Agios readies FDA filing as anemia drug clears another phase 3

Agios readies FDA filing as anemia drug clears another phase 3

A second phase 3 trial of Agios Pharmaceuticals’ mitapivat has hit its primary endpoint in patients with pyruvate kinase deficiency, keeping the biotech on track to file for approval on both sides of the Atlantic in the coming months.

The latest clinical readout comes from a single-arm study that gave the oral, small-molecule allosteric activator of pyruvate kinase-R enzymes to 27 regularly transfused patients with PK deficiency. Agios compared the performance of the patients during the 24-week fixed dose period—which followed 16 weeks of dose optimization—to historical data to show the effect of mitapivat on transfusion burden.

Ten patients experienced a 33% or greater drop in transfusion burden during the fixed-dose period. Agios used individual historical transfusion burden standardized to 24 weeks to generate a one-sided p-value of 0.0002. Six patients were transfusion-free during the fixed dose period.
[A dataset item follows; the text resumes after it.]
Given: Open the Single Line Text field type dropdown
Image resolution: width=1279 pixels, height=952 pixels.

That is the extent of the data shared by Agios to date. The biotech spoke in broad terms about other aspects of the results, stating the trial linked mitapivat to a reduction in the annualized total number of red blood cell units transfused versus a historical control. On safety, Agios only said the profile “was consistent with previously reported data.”
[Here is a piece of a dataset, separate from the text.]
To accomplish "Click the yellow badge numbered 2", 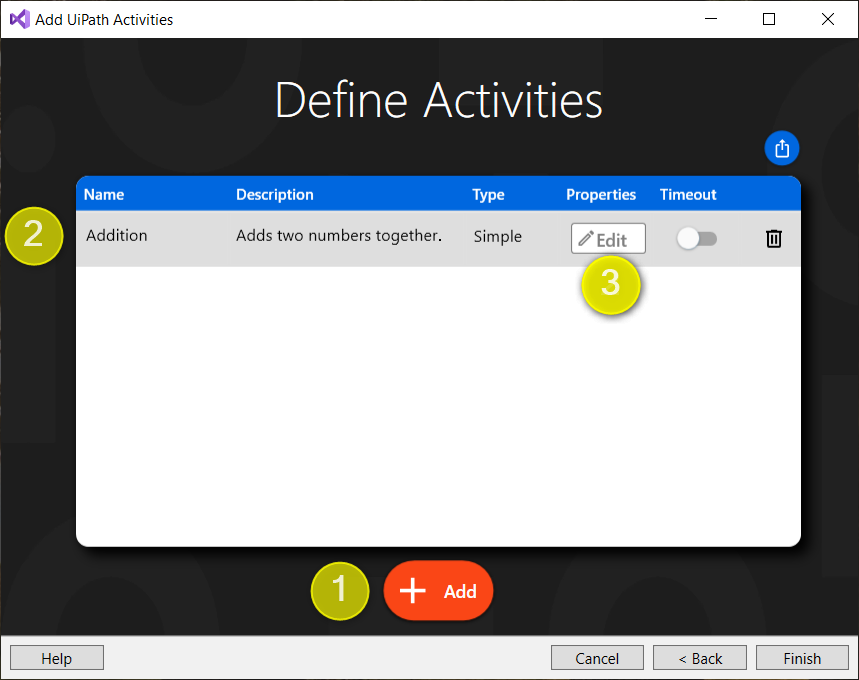I will [34, 237].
A full breakdown of the data is still months away. Agios plans to share data from the single-arm trial, plus the results of a larger, randomized study that read out last month, at the European Hematology Association Virtual Congress in June.
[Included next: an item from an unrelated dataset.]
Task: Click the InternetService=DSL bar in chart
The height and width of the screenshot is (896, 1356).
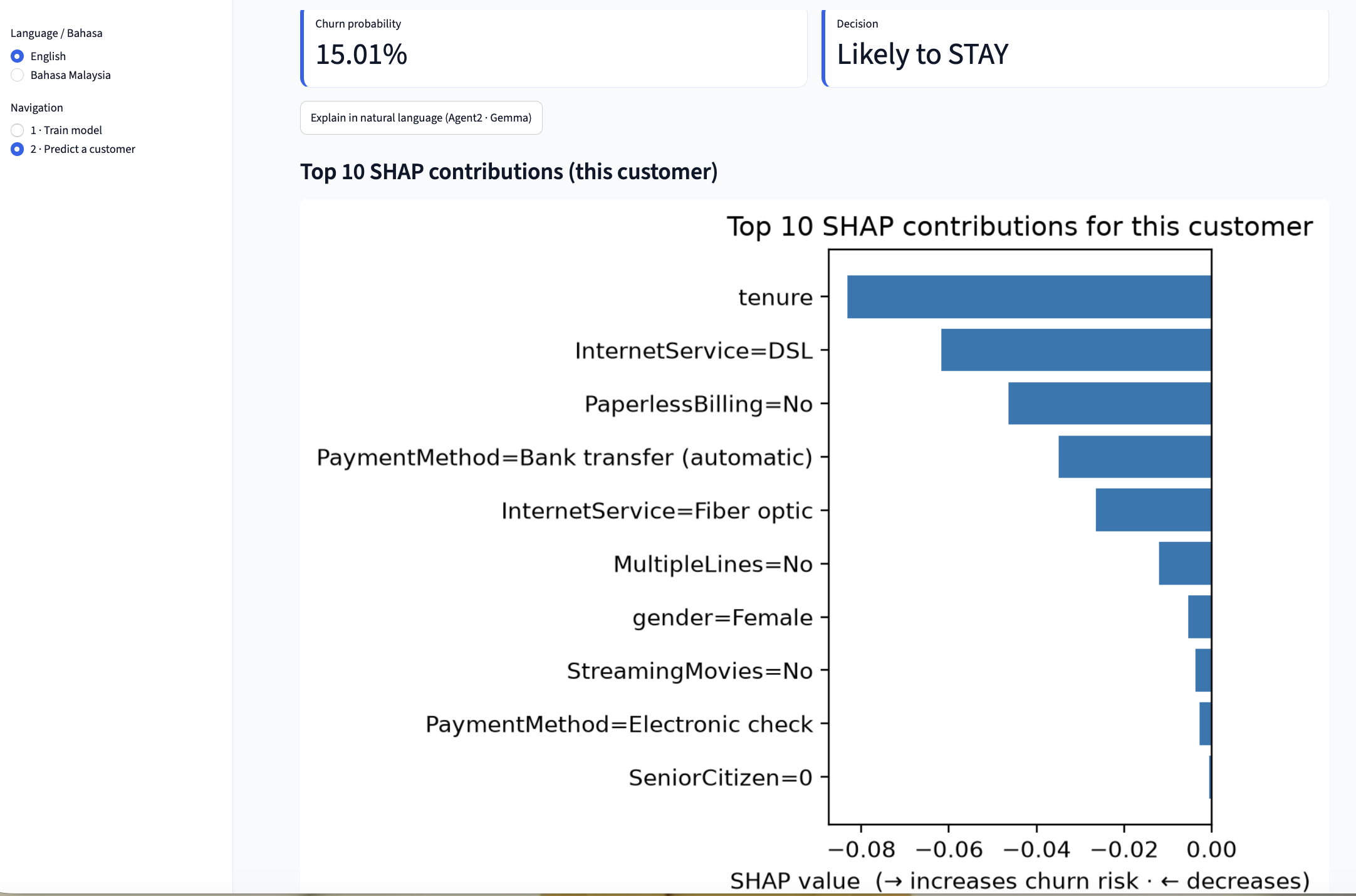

By then, Agios expects to have advanced its efforts to get mitapivat to market. A filing for approval in the U.S. is planned for the second quarter, with a European submission set to follow around the midpoint of the year.

The available data suggest mitapivat increases hemoglobin concentration in a significant minority of PK deficiency patients who don’t regularly receive transfusions and reduces transfusion burden in their counterparts who do regularly receive blood. However, the limited top-line releases leave some questions about the safety and efficacy of mitapivat unanswered. Safety is a particular concern in light of adverse events including a vaso-occlusive crisis in an earlier sickle cell disease study.

Winning approval in PK deficiency would unlock a relatively small commercial opportunity for Agios. To turn mitapivat into a blockbuster, Agios will likely need to establish the drug as an effective sickle cell disease treatment, a more competitive indication in which it still needs to prove itself.